(Selected text begins)
Can you name nine billionaires?
Apparently, the anonymous organizers behind the March for Billionaires cannot without the help of AI.
The March for Billionaires, scheduled for this Saturday at Alta Plaza Park in (natch) Pac Heights, is against "vilifying" billionaires, explicitly calling out a growing movement surrounding the “Billionaire Tax Act” that is sending the Google founders to the far ends of the world (mostly Texas and Florida). The proposed bill would compel anyone with a net worth over $1 billion to pay a one-time tax. SEIU-UHW West, or United Healthcare Workers West, the union calling for the tax, says that only 200 Californians with a combined $2 trillion among them would have to pay.
The event’s website, whose creators are anonymous, looks to have been created with generative AI tools, which is definitely one way to support beleaguered billionaires. Pangram Labs, an AI text detection service, found that a key section of the website where they list important “value creators” (read: rich people) is more than likely all AI-generated.
(Selected text ends)
(Data under study begins)
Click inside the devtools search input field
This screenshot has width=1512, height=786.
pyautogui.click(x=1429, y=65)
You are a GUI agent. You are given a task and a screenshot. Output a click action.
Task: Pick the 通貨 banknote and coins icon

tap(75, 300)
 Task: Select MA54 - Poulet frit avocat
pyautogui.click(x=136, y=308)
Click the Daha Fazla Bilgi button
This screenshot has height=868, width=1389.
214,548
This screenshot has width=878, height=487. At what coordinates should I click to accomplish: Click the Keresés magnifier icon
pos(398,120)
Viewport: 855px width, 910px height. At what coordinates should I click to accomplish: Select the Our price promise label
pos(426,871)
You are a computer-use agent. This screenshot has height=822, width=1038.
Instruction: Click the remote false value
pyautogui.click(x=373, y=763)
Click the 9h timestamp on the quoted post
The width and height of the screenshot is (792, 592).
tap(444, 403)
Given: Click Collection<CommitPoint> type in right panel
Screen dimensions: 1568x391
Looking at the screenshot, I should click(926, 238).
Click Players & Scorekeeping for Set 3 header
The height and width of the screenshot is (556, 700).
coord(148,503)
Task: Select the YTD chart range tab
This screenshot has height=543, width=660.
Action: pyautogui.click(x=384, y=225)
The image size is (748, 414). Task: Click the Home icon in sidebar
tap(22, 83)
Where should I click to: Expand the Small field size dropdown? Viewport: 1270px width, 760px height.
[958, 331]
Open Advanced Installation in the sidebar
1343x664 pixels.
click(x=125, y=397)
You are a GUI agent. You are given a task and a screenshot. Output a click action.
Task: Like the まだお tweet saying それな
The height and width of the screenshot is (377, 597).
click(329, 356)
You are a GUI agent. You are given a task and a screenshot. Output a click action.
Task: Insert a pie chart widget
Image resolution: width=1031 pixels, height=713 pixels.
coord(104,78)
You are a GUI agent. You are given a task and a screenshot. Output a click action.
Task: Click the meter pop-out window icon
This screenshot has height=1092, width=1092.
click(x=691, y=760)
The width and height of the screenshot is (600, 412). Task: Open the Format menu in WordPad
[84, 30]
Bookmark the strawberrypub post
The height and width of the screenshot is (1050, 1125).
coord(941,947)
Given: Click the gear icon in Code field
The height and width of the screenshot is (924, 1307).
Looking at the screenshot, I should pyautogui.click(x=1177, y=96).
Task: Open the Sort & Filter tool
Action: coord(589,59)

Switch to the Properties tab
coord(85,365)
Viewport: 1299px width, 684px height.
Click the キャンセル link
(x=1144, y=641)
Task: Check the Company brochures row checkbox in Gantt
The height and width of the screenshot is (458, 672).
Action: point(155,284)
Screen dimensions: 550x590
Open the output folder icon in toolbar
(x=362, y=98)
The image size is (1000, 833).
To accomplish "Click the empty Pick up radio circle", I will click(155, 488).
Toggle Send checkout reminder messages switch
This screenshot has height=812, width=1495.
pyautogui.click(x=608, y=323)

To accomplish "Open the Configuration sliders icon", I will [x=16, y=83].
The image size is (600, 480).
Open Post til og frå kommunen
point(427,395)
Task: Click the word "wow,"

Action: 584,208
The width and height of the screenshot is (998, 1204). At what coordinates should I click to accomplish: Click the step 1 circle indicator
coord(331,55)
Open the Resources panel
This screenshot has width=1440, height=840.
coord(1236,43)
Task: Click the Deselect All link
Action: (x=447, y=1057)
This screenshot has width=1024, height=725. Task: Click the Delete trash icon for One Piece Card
(Data under study ends)
• [Explore the material]
a. Name every geographic place mentioned in the article about the March for Billionaires.
b. Answer these questions from the article about the March for Billionaires, one per line:
(i) Above what net worth would the proposed bill require a one-time tax?
(ii) According to the union, how many Californians would have to pay it?
(iii) Which AI text detection service examined the event's website?
c. Extend the article about the March for Billionaires, starting after its final sentence.

• [Your responses]
a.
Alta Plaza Park
Pac Heights
Texas
Florida

b.
(i) Over $1 billion.
(ii) Only 200.
(iii) Pangram Labs.

c.
Many of the billionaires listed are the ones that probably come to mind when you think of the obscenely rich: Jeff Bezos, Taylor Swift, Airbnb CEO Brian Chesky, Roger Federer, and the Google co-founders. Some others were peculiar choices: vacuum and bladeless fan mogul James Dyson, Chobani founder Hamdi Ulukaya, and Broadcom chairman Henry Samueli. “These billionaires didn't steal from you,” the website reads. “They created products, services, and experiences that millions of people freely chose.”
Only a handful of these billionaires even live in California. There is little rhyme or reason to the picks (no Zuckerberg? Thiel? Musk? Kardashian? Jenner? Bieber?), as if someone told an LLM to name nine rich people who aren’t hated by the masses.
The descriptors are a key tell, according to Pangram Labs CEO Max Spero.“These descriptions contain common trivia of the nature an LLM would surface from its weights,” Spero wrote in an email. He described the copy as “very basic and sanitized.”
Other portions of the website, Spero said, were AI-assisted, meaning that AI was used in some part of the process but had human editing or tweaking.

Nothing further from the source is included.